* Trecho fornecido:
O que Tomás de Aquino e Santo Agostinho tem em comum?

Na Idade Média, que ocorre mais ou menos entre os séculos III e XV depois de Cristo, a Igreja Católica se firmou como detentora do poder e do conhecimento, dominando todos os campos da vida social da Europa. Com isso, o cenário político foi dominado pela tensão entre a Igreja e o Estado, o que resultou em uma política de fundo ético-religioso, pois a política medieval não existia como categoria autônoma, mas sim como caráter catequético-teológico e constituía uma espécie de subárea da religião e conferia caráter teocêntrico às relações de poder da época, operando em três níveis diferentes de poder: o religioso, o econômico e o intelectual, que fez com que a Igreja possuísse um círculo de influência, coerção e inspiração. Por isso é que a obediência à moralidade cristã era condição de possibilidade para o exercício do jogo político da época.

O jogo político se dá com a união entre Igreja e Estado, ou Religião e Política, pois o poder religioso se apresentava no fato de que a Igreja era o instrumento divino de conciliação e julgamento, capaz de ligar ou desligar o homem de Deus. Já o poder econômico devia-se ao acesso à terra que a Igreja tinha, por meio do feudalismo. Além disso, o poder intelectual expressava-se no acesso à Bíblia, da qual a Igreja tinha acesso absoluto e considerava-se intérprete por excelência.

Para o filósofo Santo Agostinho existem 2 cidades, uma delas é chamada de Cidade Terrena, que é a dimensão terrena-material do homem, baseada no pecado, nas coisas passageiras e no culto aos prazeres. Já a outra cidade é chamada de Cidade de Deus, que é a dimensão espiritual-divina do homem, formada pela comunidade dos cristãos e que se inspirava no amor de Deus e na crença da vida eterna. Porém, essas duas cidades não são opostas, mas, se o homem deixar-se levar pelo pecado e se dedicar somente à vida terrena, ele se perderá na vida terrena e na vida pós-morte. Por isso é que o Estado deve então favorecer a educação religiosa, ou seja, os costumes que constroem as virtudes e o afastamento do homem da vida material.

Quase um século depois, São Tomás de Aquino apresenta a teoria da dimensão política do Estado como ordenador das necessidades humanas, baseando-se na função entre fé e razão para justificar o poder do Estado e da Igreja. Para o filósofo Tomás de Aquino, a sociedade é um estado natural na vida dos homens e o homem nasceu para viver em sociedade. Mas também possui uma dimensão transcendental e, portanto, não basta o Estado para suprir as necessidades do homem, é necessária a Igreja e seu papel de mediadora. É por isso que, o Estado, embora independente, deve se submeter à Igreja, pois a finalidade de salvar o homem é mais importante que se simplesmente suprir suas necessidades materiais.

* Dados registrados:

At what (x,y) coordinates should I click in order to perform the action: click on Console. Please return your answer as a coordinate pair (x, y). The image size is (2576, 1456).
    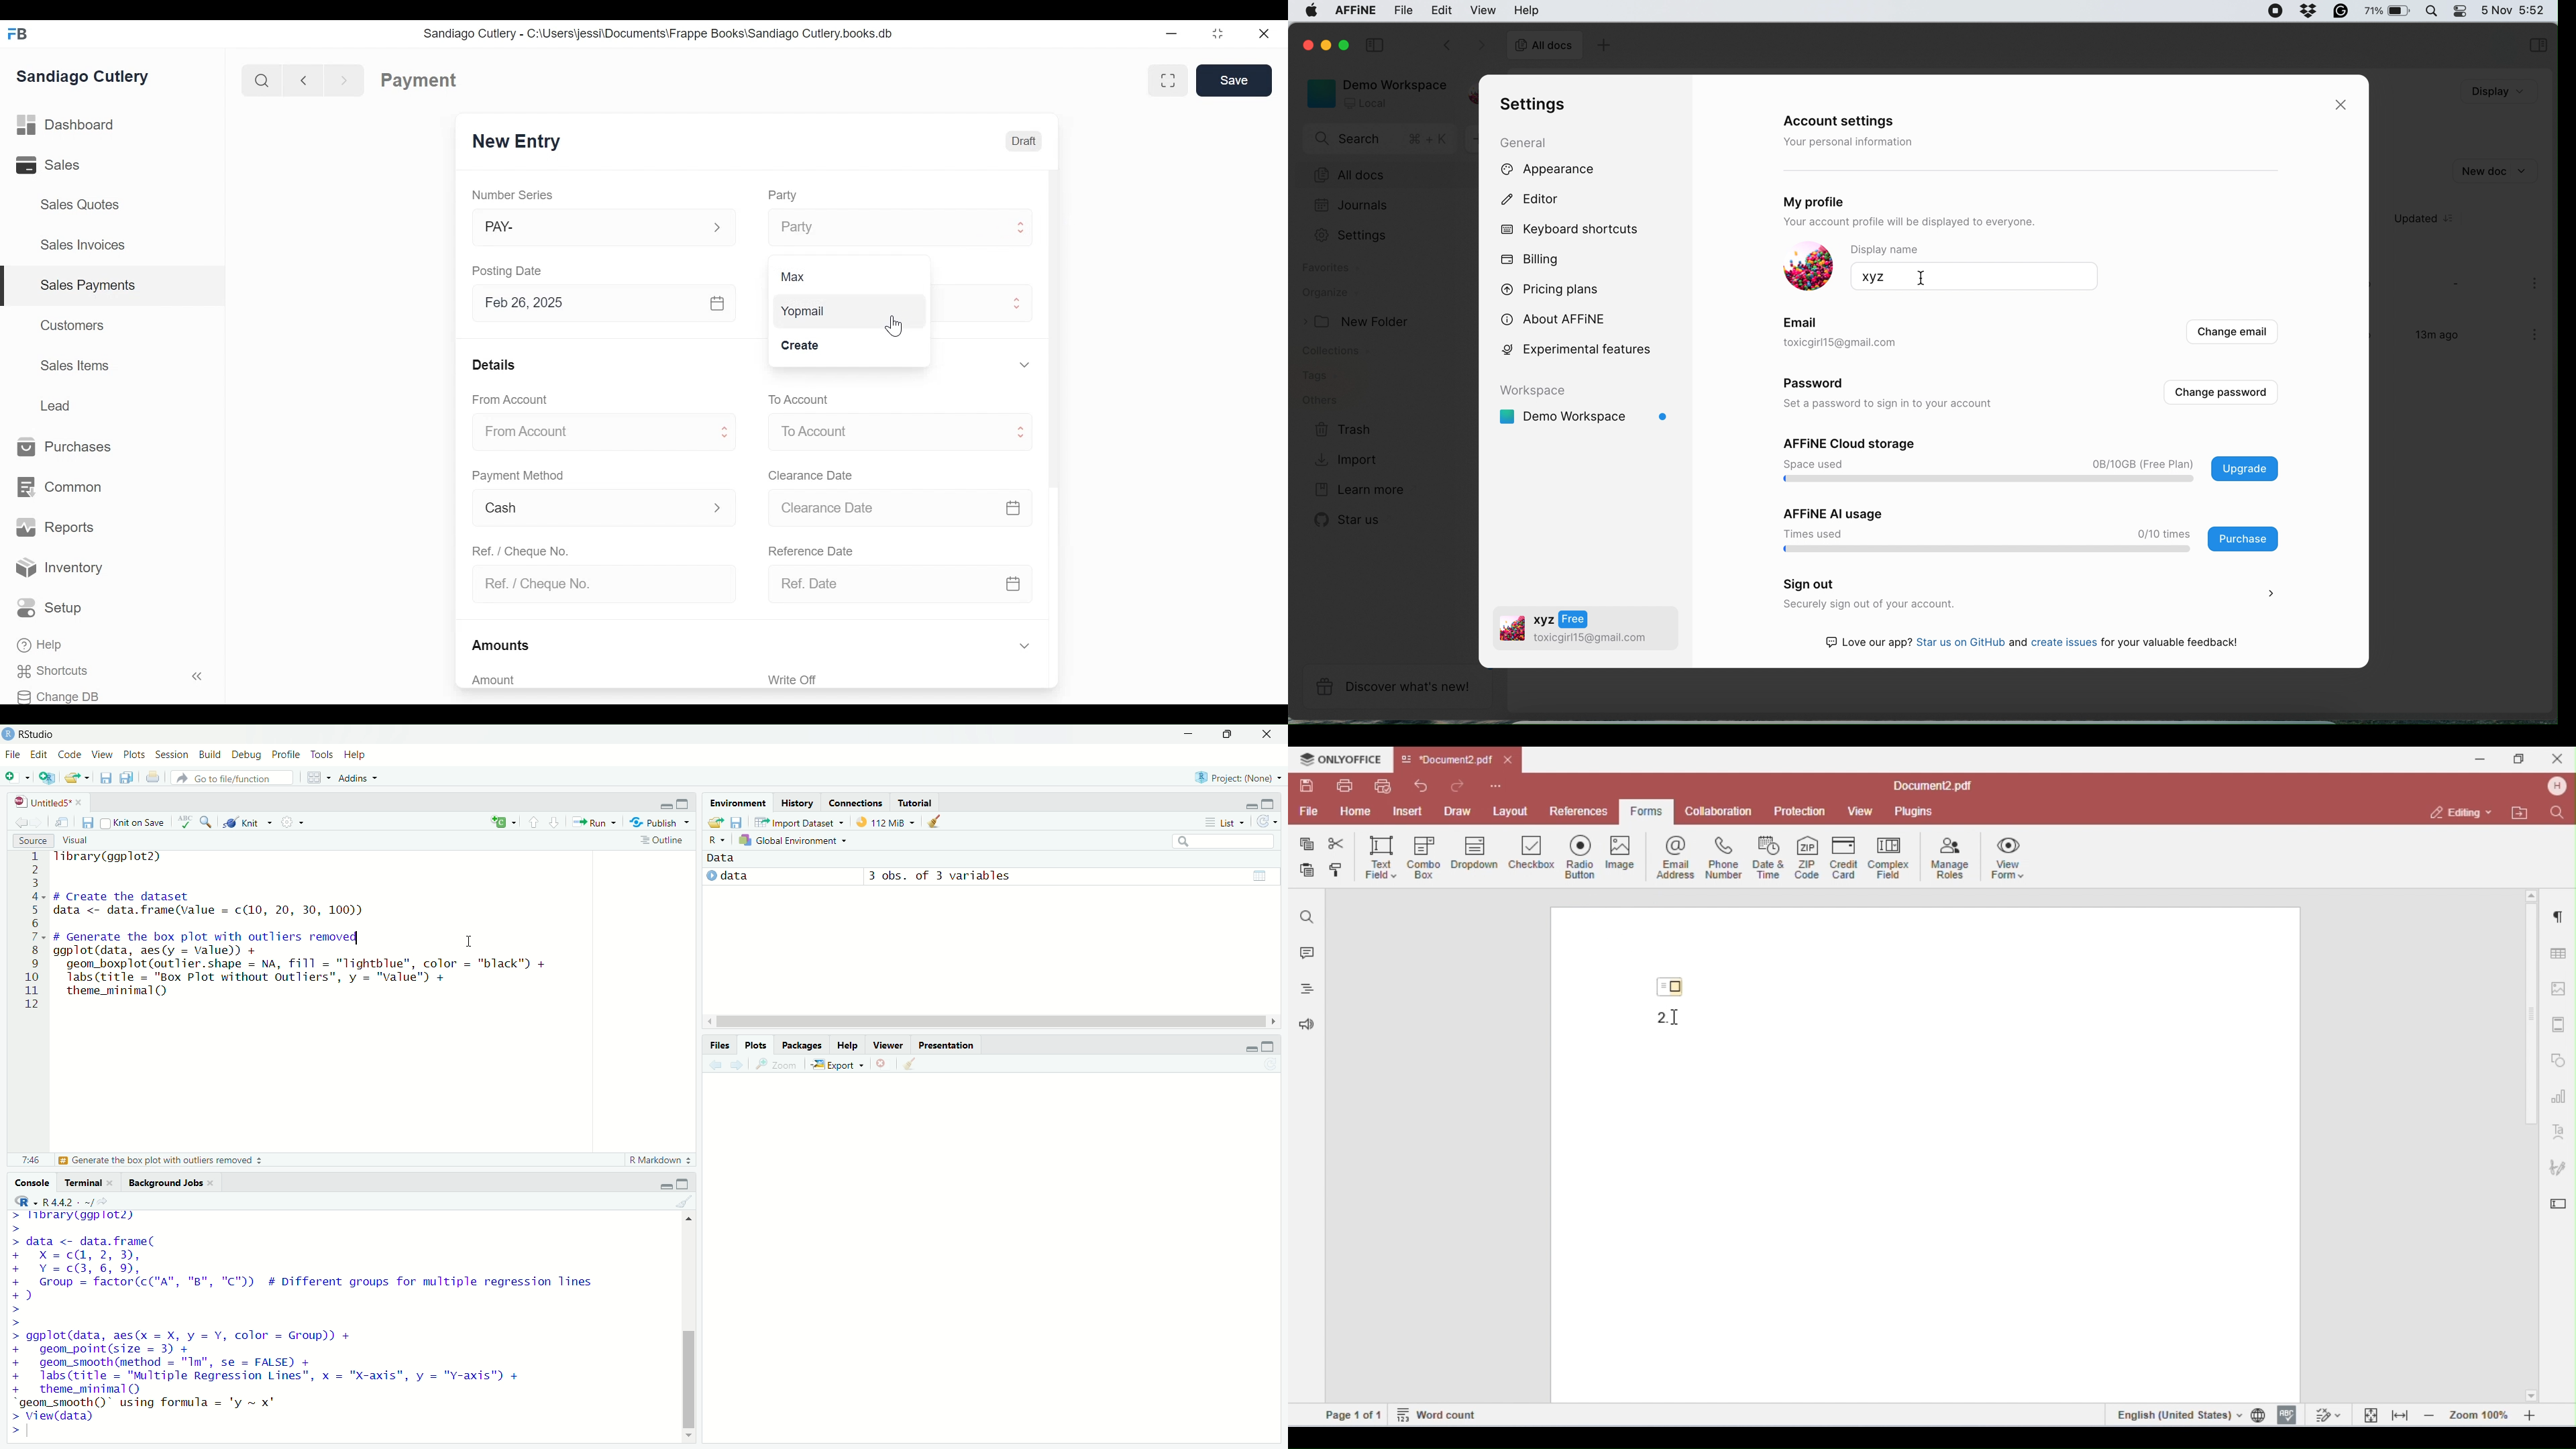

* Tarefas:
**1.** Por favor, reescreva em forma de lista o parágrafo do trecho fornecido que começa com "Para o filósofo Santo Agostinho existem 2 cidades", mantendo seus fatos principais.
**2.** Responda às perguntas abaixo com base no trecho fornecido, marcando as respostas com as mesmas letras.
(a) Entre quais séculos ocorre, mais ou menos, a Idade Média?
(b) A que se deve o poder econômico da Igreja?
(c) Segundo Tomás de Aquino, a quem o Estado, embora independente, deve se submeter?

* Respostas escritas:
**1.**
- Santo Agostinho distingue duas cidades.
- Cidade Terrena: a dimensão terrena-material do homem, baseada no pecado, nas coisas passageiras e no culto aos prazeres.
- Cidade de Deus: a dimensão espiritual-divina do homem, formada pela comunidade dos cristãos e inspirada no amor de Deus e na crença da vida eterna.
- As duas cidades não são opostas, mas o homem que se deixa levar pelo pecado e se dedica só à vida terrena se perde nesta vida e na vida pós-morte.
- Por isso, o Estado deve favorecer a educação religiosa, isto é, os costumes que constroem as virtudes e afastam o homem da vida material.

**2.**
(a) Entre os séculos III e XV depois de Cristo.
(b) Ao acesso à terra que a Igreja tinha, por meio do feudalismo.
(c) À Igreja.